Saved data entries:
■ ■ ■

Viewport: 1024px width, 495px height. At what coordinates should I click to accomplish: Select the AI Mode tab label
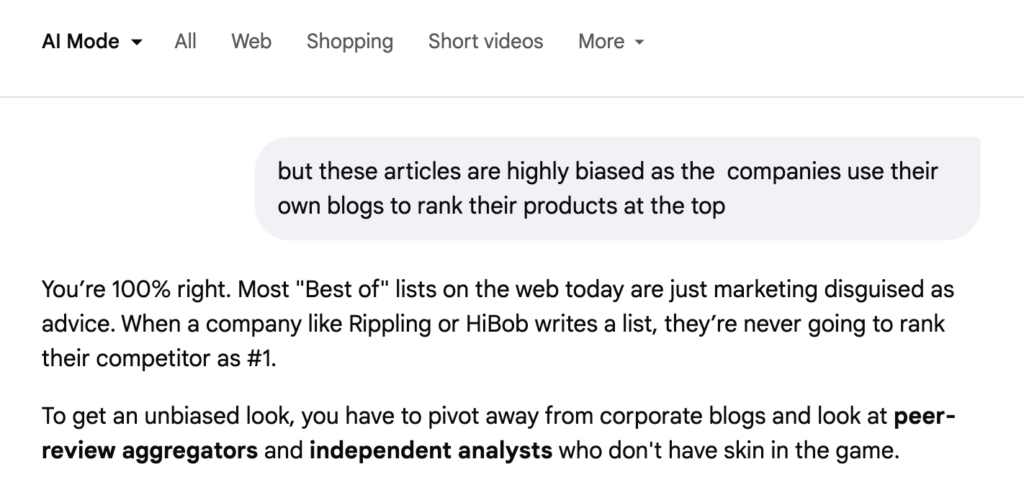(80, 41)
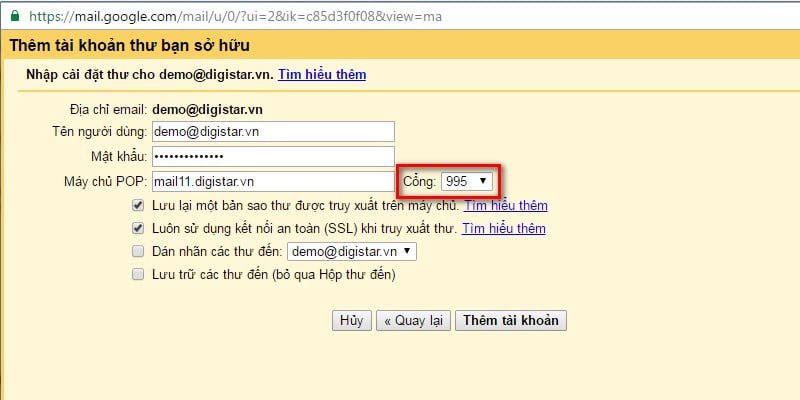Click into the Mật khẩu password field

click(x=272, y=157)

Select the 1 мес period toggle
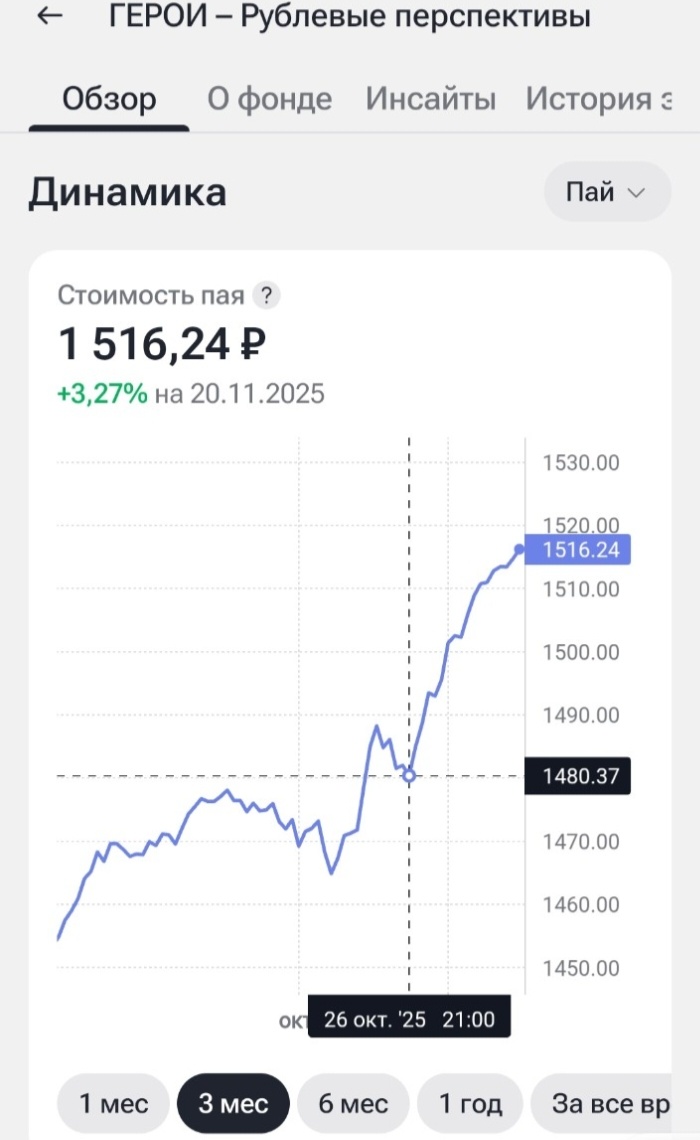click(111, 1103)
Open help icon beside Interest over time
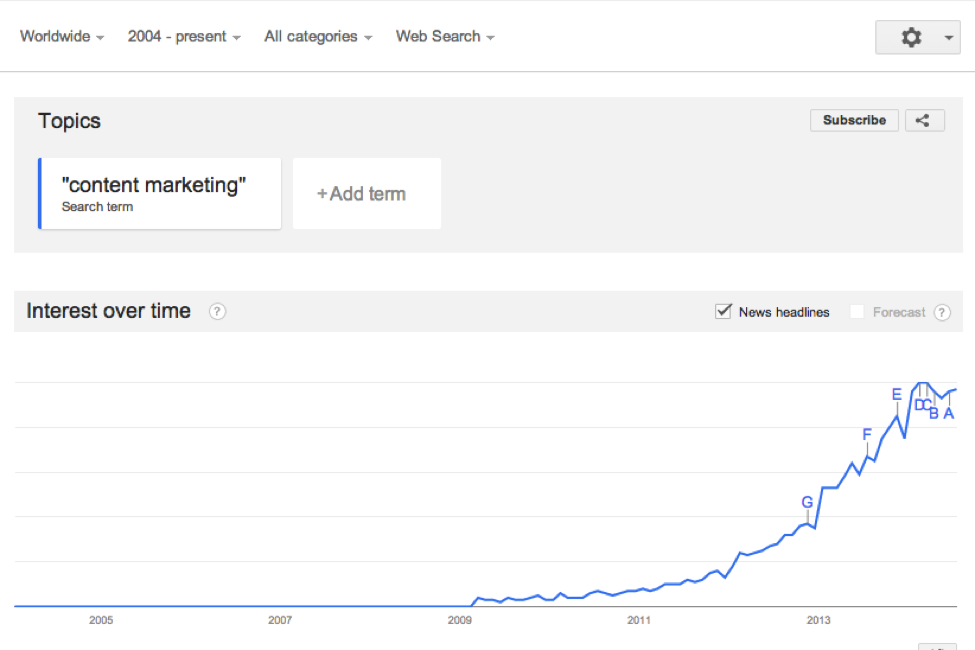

■ ■ ■

## Task objective
What you output should match the records line for line, minus the pictures.

## Result for this task
Viewport: 1024px width, 495px height. At what coordinates should I click to accomplish: Select the AI Mode tab label
(80, 41)
Click into the Mật khẩu password field

click(x=272, y=157)

Select the 1 мес period toggle
click(111, 1103)
Open help icon beside Interest over time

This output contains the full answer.